From the 1960s to the 1980s, long 12- to 14-week courses of corticosteroids were reported in the literature, with 13% or 17% of patients not requiring additional therapy when they weaned off the steroids. This shows that only around 15% of patients treated with first-line therapy with corticosteroids had a long-term remission unmaintained, meaning that 85% of patients are going to need some additional intervention. Therefore, why put a patient through 3 months or more of corticosteroids? Most physicians who treat a lot of patients with chronic ITP have moved away from long-term corticosteroid use. The TPO-RAs have changed the whole treatment story because they allow patients to move off corticosteroids and maintain a safe platelet count. I am willing to leave patients on TPO-RAs for long periods of time, and I have patients who have been on a TPO-RA for many years. I do prefer to try some immune modulation, and I think that is reasonable. The advantage of TPO-RAs is that they allow patients to maintain a safe platelet count off of corticosteroids and their side effects and they allow us to do immune modulation. There are a number of agents, like azathioprine or mycophenolate, that are very effective in modulating the patients, and you can take them off the TPO-RA. Some of those patients, after a period of time, can come off those drugs and have very long-term remissions. It surely is a better strategy for older patients, where splenectomy is less effective. I am not willing to give up on splenectomy totally yet because there are data that suggest that there are patients who are going to respond to splenectomy within the first 2 years and have long-term remissions. Given the issues of needing immunization and the long-term potential risk of thrombosis, I think that splenectomy is a reasonable choice. I am less enthusiastic about rituximab, but I think that there are certain patients, particularly young women, who are more likely to have a reasonable long-term, unmaintained remission. I don’t believe that the data really support the use of rituximab in older patients.
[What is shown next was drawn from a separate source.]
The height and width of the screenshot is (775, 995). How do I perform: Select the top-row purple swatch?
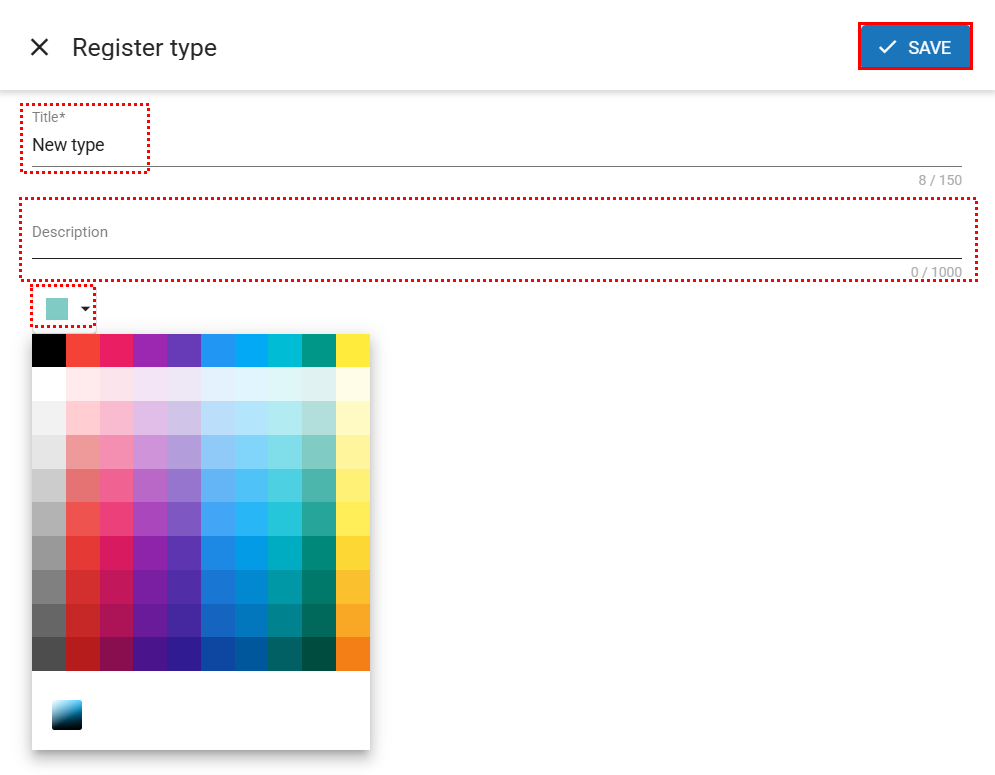[150, 351]
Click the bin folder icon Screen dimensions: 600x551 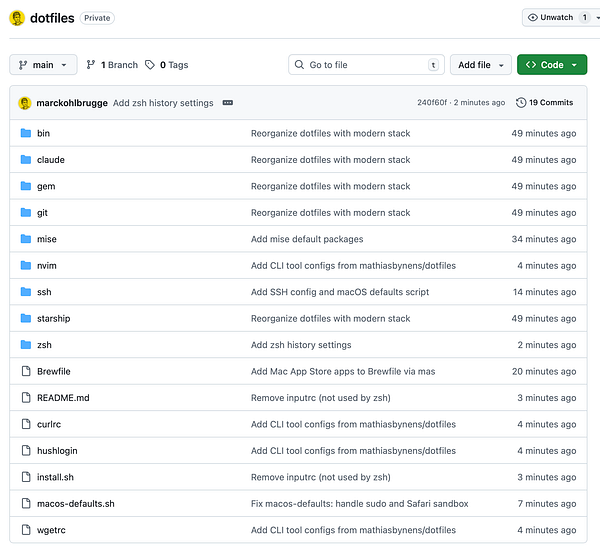[x=26, y=133]
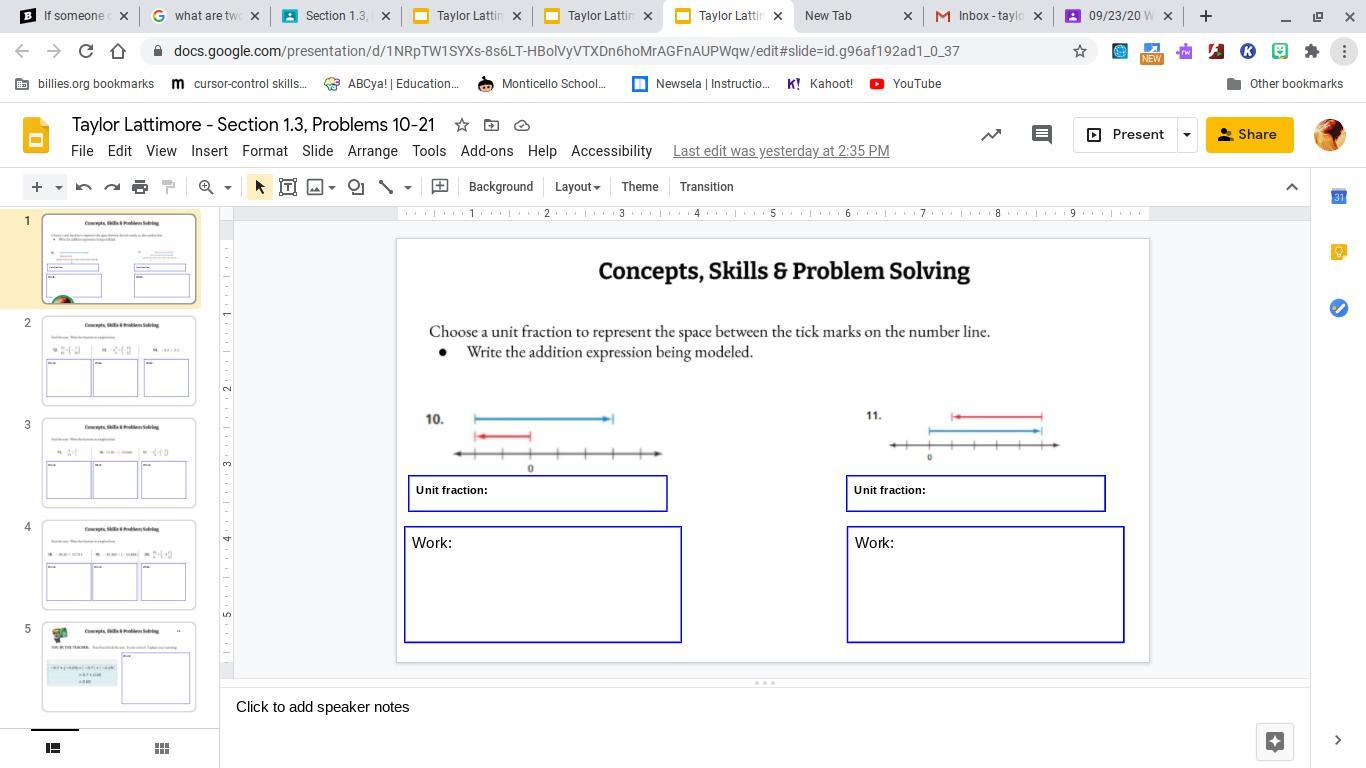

Khan AM, Mydra H, Nevarez A. Clinical practice updates in the management of immune thrombocytopenia. P T. 2017;42(12):756-763.
Neunert CE. Management of newly diagnosed immune thrombocytopenia: can we change outcomes? Blood Adv. 2017;1(24):2295-2301.
Neunert C, Lim W, Crowther M, Cohen A, Solberg L Jr, Crowther MA; American Society of Hematology. The American Society of Hematology 2011 evidence-based practice guideline for immune thrombocytopenia. Blood. 2011;117(16):4190-4207.